Ocean of Sound: Rauschen im Rechner, konkrete Beats, Kraut- und Rübenfolk, von Computerwelt nach Funky Town.

14. 10. 2014 - 17:04

Zusammen im Glück

Joe Goddard von Hot Chip und sein Partner Raf Rundell wärmen mit ihrem Projekt The 2 Bears die Seele: Ihr Album nennt sich "The Night Is Young" und feiert das Leben und die Liebe zwischen Dancefloor und Familie, zwischen House und globalem Pop.

Auf ihrem Debütalbum haben The 2 Bears vor zwei Jahren den Dancefloor als Ort der fast schon spirituellen Gemeinschaft hochgehalten, als Schauplatz der Leidenschaft, der Celebration. "Get Together" nannte sich auf der "Be Strong" betitelten Platte ganz pragmatisch ein Song, ein anderer gleich "Church": "Hey now, hey now, let's get up together!" schickten die zwei Bären Joe Goddard und Raf Rundell (aka DJ Raf Daddy) da aus ihrer Kirche, dem Club, mit großer Inbrunst die Botschaft der Liebe, der Freude in die Welt hinaus.

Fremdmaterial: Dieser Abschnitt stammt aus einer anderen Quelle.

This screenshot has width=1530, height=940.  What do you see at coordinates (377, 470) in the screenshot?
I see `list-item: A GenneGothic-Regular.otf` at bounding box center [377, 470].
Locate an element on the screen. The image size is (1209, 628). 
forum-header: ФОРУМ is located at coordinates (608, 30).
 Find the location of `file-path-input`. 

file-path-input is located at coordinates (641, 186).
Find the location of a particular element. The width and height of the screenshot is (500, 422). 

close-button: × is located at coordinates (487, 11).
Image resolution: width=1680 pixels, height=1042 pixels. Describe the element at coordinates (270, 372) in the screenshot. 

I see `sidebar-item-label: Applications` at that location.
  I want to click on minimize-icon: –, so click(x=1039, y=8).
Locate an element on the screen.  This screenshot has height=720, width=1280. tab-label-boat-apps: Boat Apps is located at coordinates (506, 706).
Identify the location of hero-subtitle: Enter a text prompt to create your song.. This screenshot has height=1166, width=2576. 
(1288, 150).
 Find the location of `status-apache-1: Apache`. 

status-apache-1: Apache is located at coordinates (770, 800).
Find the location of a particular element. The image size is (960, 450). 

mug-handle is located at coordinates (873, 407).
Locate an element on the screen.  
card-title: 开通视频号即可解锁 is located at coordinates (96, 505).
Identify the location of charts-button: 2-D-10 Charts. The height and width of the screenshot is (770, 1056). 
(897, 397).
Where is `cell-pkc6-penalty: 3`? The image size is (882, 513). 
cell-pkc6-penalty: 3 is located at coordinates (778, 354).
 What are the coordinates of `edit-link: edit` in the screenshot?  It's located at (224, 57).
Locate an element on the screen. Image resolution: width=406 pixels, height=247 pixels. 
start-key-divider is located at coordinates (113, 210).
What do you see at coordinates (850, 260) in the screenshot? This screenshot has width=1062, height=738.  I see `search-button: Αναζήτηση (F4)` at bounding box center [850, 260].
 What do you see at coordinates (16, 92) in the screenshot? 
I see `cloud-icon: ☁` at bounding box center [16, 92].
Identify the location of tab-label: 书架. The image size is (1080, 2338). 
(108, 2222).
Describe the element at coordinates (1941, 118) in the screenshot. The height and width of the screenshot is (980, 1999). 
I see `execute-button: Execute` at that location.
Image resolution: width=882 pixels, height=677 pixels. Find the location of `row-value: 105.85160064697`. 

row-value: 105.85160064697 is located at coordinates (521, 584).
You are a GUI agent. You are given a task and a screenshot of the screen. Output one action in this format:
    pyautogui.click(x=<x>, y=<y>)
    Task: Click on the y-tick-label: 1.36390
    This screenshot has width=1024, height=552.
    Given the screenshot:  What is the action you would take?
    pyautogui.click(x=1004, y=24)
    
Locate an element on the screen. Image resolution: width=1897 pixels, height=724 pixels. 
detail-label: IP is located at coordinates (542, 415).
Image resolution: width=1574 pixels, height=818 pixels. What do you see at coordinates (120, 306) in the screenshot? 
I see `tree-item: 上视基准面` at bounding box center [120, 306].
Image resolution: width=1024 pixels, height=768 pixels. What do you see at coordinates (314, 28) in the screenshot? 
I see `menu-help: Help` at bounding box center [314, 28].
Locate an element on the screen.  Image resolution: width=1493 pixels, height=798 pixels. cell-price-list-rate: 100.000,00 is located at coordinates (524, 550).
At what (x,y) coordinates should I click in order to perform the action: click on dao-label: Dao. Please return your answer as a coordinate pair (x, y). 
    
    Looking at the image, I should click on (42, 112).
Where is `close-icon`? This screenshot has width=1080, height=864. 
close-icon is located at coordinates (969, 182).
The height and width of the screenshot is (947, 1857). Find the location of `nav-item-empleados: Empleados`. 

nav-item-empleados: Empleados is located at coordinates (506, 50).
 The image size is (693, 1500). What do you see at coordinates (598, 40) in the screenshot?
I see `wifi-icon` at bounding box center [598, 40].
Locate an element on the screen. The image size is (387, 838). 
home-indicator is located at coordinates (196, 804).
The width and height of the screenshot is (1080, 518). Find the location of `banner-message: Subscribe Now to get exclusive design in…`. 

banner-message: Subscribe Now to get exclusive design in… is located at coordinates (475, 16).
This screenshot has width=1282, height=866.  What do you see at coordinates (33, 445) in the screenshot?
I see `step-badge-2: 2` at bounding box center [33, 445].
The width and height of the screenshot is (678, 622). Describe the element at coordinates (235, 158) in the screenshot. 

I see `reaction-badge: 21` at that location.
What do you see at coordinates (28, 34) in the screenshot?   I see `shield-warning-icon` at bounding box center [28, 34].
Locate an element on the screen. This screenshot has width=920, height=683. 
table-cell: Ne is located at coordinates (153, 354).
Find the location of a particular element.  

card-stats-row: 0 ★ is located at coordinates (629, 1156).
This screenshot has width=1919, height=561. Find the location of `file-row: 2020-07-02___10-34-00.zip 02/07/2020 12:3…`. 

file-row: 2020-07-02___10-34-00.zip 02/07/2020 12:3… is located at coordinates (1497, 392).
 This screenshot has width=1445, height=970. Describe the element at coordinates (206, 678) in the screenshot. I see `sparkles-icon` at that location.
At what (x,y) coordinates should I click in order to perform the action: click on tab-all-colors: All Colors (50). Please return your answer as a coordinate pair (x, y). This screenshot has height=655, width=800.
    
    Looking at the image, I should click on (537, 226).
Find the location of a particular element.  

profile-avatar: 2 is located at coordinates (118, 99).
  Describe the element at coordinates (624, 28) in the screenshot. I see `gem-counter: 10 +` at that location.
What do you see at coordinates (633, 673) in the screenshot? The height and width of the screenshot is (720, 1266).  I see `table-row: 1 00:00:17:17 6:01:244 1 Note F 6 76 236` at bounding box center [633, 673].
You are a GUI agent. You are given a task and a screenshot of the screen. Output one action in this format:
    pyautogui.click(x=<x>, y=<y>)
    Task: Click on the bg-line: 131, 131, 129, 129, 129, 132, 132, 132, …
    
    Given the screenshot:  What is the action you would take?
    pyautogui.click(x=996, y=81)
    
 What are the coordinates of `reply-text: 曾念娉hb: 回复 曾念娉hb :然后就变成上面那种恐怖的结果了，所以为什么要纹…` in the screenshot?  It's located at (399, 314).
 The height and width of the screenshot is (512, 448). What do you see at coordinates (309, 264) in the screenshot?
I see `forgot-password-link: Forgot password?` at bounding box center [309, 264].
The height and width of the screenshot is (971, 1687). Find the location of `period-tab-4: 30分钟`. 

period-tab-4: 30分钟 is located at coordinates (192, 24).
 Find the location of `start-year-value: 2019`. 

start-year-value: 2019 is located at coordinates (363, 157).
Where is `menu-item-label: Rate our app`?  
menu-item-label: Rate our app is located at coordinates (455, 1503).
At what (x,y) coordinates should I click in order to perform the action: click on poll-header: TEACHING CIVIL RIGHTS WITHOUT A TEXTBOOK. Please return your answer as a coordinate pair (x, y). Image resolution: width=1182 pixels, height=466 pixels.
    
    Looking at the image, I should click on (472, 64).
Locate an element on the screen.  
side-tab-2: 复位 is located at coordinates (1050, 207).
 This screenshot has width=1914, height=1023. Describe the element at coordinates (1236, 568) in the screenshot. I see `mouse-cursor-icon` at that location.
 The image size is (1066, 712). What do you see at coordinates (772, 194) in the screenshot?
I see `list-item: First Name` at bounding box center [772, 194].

Während also der eine Hot-Chip-Kopf Alexis Taylor in seiner Freizeit zerbrechliche, karg instrumentierte Songminiaturen schnitzt, widmet sich Joe Goddard, der zweite Mastermind der englischen Wildstyle-Popper, im Nebenjob bekanntlich verstärkt dem Dancefloor: Er umkreist als DJ die Welt, veröffentlicht auf dem Label Greco-Roman, bei dem er auch selbst die Finger im Spiel hat, zärtliche Banger und rollt im Projekt The 2 Bears die Geschichte der Tanzmusik auf. Mit Humor, großem Spaß, Willen zur Albernheit, in allen Farben.

The 2 Bears

The 2 Bears

Joe Goddard und Raf Rundell

Auf dem Debüt der 2 Bears haben Goddard und sein Partner Rundell den Fokus noch klar auf ihrer Heimatstadt London und tatsächlich auf die Nacht, hinein in den Club gelegt. Ihr jetzt erscheinendes, zweites Album ist globaler, weitläufiger, ortloser, in anderen Momenten schleicht es in der Gegenbewegung in die heimelige Stube, unter die Kuscheldecke zu einem geliebten Menschen.

Dass die Euphorie, die Hoffnung auf Schweiß und eine kesse Sohle auch wieder aus dieser Platte sprechen, sagt schon ihr Name: "The Night Is Young". Gleichzeitig ist dieses Album eines des Älter- und Erwachsenwerdens, einer langsamen Reifung, ein kleiner Rückzug ins Private, ins Intime, in die Familie. Joe Goddard und Raf Rundell sind beide etwa Mitte Dreißig, sachte erfolgt eine innere Beruhigung, Sesshaftwerdung, man bekommt Kinder.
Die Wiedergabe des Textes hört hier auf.